• Records for this task
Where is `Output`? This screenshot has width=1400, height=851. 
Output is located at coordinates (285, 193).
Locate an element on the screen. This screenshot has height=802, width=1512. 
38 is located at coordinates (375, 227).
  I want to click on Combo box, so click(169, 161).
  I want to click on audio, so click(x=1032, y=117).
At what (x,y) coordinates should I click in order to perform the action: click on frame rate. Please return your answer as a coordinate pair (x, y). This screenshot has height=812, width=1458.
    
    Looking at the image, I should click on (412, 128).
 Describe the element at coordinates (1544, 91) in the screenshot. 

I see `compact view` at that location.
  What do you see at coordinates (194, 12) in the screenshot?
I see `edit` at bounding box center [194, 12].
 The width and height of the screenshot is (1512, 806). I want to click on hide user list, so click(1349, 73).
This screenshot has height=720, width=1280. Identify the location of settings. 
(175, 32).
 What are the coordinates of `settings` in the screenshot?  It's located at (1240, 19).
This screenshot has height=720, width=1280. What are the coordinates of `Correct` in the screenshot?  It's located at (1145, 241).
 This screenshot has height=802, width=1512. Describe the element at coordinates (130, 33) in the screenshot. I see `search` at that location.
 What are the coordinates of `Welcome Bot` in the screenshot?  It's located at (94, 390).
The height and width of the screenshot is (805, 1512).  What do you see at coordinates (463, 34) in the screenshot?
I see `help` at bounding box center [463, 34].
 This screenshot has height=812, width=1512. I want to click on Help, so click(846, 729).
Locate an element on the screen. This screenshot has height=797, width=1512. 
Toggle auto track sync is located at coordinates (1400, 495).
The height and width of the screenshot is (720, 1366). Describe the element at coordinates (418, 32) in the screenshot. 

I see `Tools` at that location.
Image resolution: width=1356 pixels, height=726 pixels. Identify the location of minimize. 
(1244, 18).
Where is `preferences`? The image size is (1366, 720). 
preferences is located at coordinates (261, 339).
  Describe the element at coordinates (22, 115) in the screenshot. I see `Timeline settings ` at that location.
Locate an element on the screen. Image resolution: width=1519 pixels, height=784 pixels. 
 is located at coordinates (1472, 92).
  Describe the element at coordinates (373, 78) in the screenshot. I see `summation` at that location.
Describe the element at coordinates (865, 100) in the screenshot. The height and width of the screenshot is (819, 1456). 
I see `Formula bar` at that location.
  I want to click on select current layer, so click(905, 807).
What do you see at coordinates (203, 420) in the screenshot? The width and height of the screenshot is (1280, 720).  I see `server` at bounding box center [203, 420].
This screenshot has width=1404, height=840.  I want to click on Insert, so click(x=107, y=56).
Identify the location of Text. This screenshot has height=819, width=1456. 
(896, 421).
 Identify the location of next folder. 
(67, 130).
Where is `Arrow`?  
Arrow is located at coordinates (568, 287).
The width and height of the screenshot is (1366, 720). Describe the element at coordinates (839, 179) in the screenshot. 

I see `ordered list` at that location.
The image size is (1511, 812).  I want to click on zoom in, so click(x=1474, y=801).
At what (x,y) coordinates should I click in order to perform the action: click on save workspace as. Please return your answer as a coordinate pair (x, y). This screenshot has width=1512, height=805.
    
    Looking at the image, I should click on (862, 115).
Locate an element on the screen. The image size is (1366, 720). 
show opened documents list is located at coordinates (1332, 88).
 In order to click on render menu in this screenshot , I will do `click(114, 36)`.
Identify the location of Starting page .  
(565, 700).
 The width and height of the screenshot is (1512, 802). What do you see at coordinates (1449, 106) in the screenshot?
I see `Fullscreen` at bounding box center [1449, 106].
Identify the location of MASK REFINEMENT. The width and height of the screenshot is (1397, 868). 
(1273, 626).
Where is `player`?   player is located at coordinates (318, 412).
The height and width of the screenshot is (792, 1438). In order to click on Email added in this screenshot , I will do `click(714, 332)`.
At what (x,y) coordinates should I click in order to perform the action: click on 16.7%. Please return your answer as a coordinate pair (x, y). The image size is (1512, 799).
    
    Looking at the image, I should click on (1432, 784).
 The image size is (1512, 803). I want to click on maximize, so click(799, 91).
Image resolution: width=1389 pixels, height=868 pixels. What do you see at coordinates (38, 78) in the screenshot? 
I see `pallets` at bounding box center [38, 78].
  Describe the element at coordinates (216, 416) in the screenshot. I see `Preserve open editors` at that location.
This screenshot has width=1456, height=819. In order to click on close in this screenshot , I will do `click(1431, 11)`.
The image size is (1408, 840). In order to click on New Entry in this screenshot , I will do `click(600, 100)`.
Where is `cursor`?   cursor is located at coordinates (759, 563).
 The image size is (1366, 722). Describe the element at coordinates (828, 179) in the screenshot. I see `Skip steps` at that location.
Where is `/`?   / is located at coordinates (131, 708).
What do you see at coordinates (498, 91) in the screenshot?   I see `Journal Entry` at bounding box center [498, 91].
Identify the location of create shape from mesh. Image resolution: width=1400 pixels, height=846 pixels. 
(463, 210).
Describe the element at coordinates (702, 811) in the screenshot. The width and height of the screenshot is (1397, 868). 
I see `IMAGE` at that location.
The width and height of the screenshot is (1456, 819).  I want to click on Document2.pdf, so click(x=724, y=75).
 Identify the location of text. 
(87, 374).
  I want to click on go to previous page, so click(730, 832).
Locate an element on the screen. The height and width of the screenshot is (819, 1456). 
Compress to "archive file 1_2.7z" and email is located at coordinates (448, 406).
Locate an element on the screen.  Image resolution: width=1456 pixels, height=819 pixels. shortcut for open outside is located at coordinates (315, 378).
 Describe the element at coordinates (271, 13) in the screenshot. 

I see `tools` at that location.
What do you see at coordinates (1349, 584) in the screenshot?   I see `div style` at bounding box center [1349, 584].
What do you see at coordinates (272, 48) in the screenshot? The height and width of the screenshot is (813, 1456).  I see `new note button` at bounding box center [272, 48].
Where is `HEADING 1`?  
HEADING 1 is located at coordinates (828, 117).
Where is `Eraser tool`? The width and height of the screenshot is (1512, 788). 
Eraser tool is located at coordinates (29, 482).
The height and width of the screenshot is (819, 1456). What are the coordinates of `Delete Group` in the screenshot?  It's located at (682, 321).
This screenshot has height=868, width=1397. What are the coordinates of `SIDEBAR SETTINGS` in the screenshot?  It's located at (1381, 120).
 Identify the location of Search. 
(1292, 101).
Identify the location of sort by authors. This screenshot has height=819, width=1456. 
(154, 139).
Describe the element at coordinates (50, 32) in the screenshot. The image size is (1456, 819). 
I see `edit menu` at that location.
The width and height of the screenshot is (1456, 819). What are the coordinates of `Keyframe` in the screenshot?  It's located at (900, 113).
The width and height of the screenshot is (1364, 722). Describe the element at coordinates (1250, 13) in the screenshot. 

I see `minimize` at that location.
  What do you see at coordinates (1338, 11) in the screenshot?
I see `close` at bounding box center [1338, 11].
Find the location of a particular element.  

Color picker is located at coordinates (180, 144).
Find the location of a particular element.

• Directions for this task
Can you write out, word for word, every line of the entries from the one containing "is (1512, 788)." down to the one containing "The height and width of the screenshot is (819, 1456). What", with both of those lines included?

• Solution for this task
Where is `Eraser tool`? The width and height of the screenshot is (1512, 788). 
Eraser tool is located at coordinates (29, 482).
The height and width of the screenshot is (819, 1456). What are the coordinates of `Delete Group` in the screenshot?  It's located at (682, 321).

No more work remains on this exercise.